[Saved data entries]
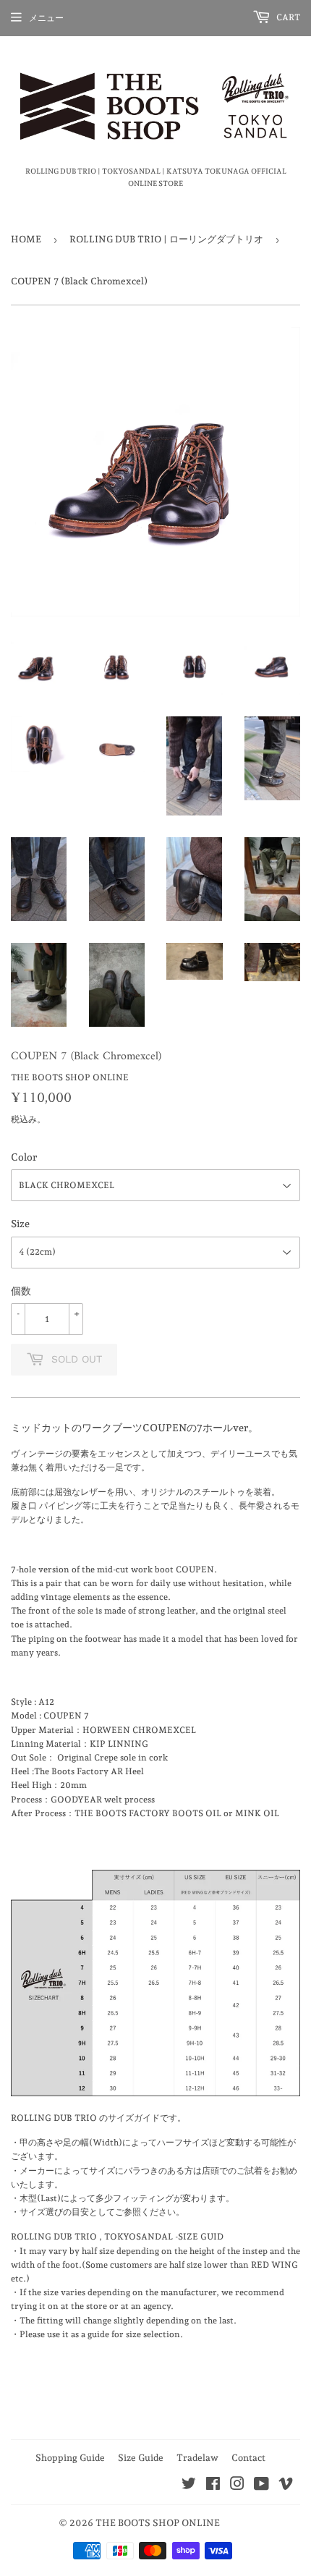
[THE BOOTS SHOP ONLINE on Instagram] (237, 2486)
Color (24, 1157)
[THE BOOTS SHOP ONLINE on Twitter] (189, 2486)
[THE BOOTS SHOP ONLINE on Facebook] (213, 2486)
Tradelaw (197, 2457)
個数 (21, 1291)
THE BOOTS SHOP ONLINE (157, 2522)
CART (287, 17)
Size (20, 1223)
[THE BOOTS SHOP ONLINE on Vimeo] (285, 2486)
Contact (248, 2457)
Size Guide (140, 2457)
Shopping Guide (70, 2457)
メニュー (46, 18)
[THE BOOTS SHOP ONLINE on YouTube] (261, 2486)
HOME (26, 239)
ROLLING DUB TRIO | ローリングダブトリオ (166, 239)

TASK TO COMPLETE ▸ From the entries above, work out how many lines include "ONLINE"; the number is the only answer wanted.

EXERCISE ANSWER ▸ 6